W ramach nowej polityki prywatności użytkownicy usług Google zaczynają dostawać powiadomienia zachęcające do zmiany ustawień dotyczących śledzenia ich aktywności. Jednak tym razem mogą sami zdecydować czy chcą je zmodyfikować. Jest również pewien ważny czynnik przemawiający za wprowadzeniem zmiany.

W dużym uproszczeniu Google chce wykorzystywać więcej danych powiązanych z kontami swoich użytkowników, aby lepiej dopasować wyświetlane im reklamy. Oczywiście personalizacja reklam działa już od dawna w ramach samych usług giganta z Mountain View. Tym razem chodzi jednak o treści pojawiające się na stronach i w aplikacjach partnerów, gdzie wcześniej koncern bazował na ciasteczkach w przeglądarce internetowej.
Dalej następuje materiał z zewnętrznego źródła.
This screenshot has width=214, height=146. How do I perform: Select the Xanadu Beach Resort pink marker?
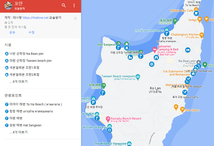(x=108, y=119)
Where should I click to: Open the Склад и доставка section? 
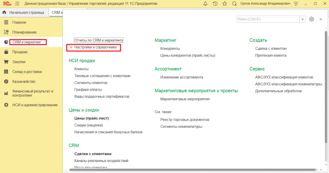click(27, 72)
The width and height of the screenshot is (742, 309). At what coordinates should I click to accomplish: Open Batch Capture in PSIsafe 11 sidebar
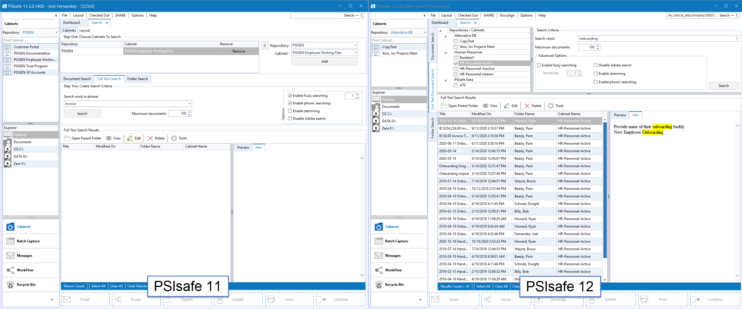[28, 241]
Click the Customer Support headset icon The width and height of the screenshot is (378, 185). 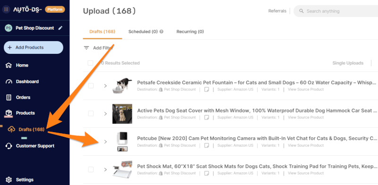9,146
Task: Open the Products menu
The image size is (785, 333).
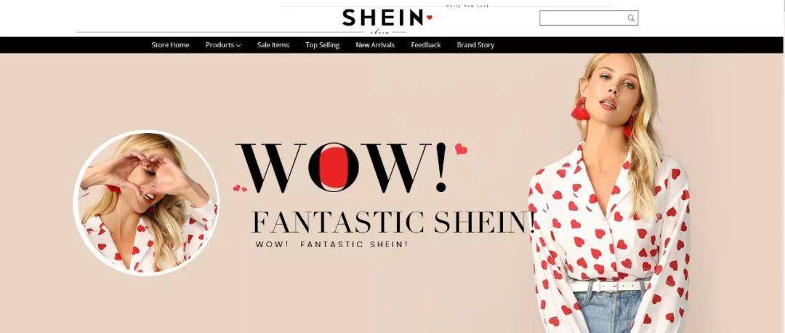Action: point(223,45)
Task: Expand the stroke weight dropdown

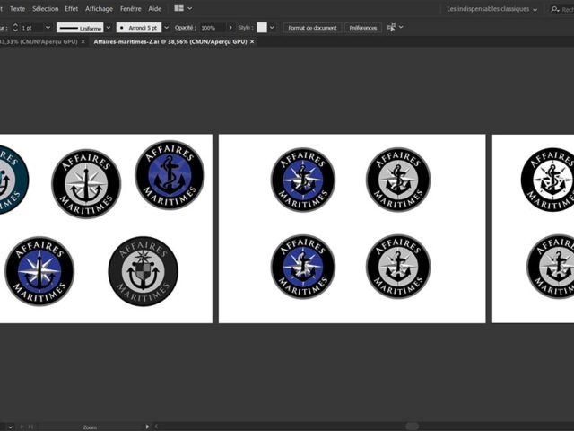Action: (x=47, y=28)
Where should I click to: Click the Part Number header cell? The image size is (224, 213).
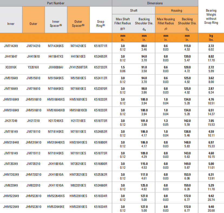(56, 3)
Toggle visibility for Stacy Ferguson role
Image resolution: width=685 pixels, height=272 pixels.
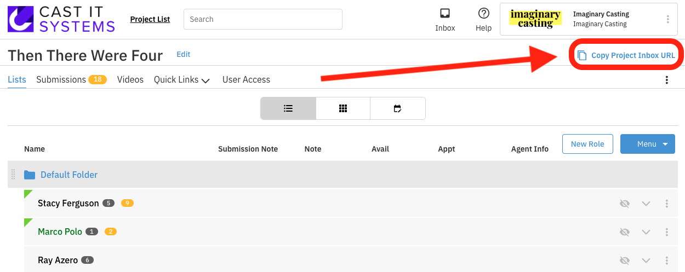[x=624, y=204]
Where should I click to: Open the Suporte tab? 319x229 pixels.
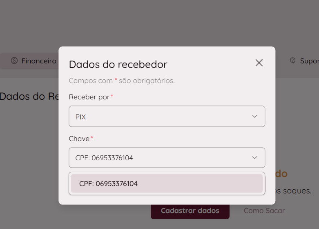(x=309, y=61)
Niniejszym Google obiecuje wygodniejszy i skuteczniejszy sposób kontrolowania tych reklam dla wszystkich urządzeń w jednym miejscu.

Nowe ustawienia prywatności w GoogleNowe ustawienia prywatności w Google fot. źródło własne

Wspomniane powiadomienie będzie się pojawiać do momentu, aż użytkownik nie podejmie decyzji co zrobić. Do wyboru mamy trzy opcje: nie chcę nic zmieniać, nie chcę nic zmieniać i wyświetl ustawienia prywatności oraz chcę włączyć nowe funkcje.

Nowe ustawienia prywatności w GoogleNowe ustawienia prywatności w Google fot. źródło własne

Warto podkreślić, że zmiana ustawień jaką proponuje Google jest opcjonalna i tylko od nas zależy czy się na nią zdecydujemy. Wydaje się to lepszym rozwiązaniem od zwyczajowego wprowadzania nowych ustawień dla wszystkich użytkowników z możliwością opcjonalnego wyłączenia (tak zrobił między innymi Facebook). Standardowo Google po raz kolejny zapewnia, że nie sprzedaje nikomu danych osobowych użytkowników, a decyzję o tym, z których informacji koncern może korzystać ustalamy na stronie Moje konto.

Personalizacja reklam w GooglePersonalizacja reklam w Google fot. źródło własne

Z kolei w oparciu o nowy zbiorczy panel Moja aktywność użytkownicy Google mogą już teraz lepiej kontrolować informacje jakie udostępniają i w razie potrzeby dostosować je do własnych potrzeb oraz usuwać dotychczasową aktywność. Trzeba przyznać, że jest tego sporo: aktywność w internecie i aplikacjach, historia lokalizacji, informacje z urządzeń (między innymi kontakty, czy kalendarze), aktywność związana z głosem i dźwiękiem, historia wyszukiwania w YouTube oraz historia oglądania w YouTube.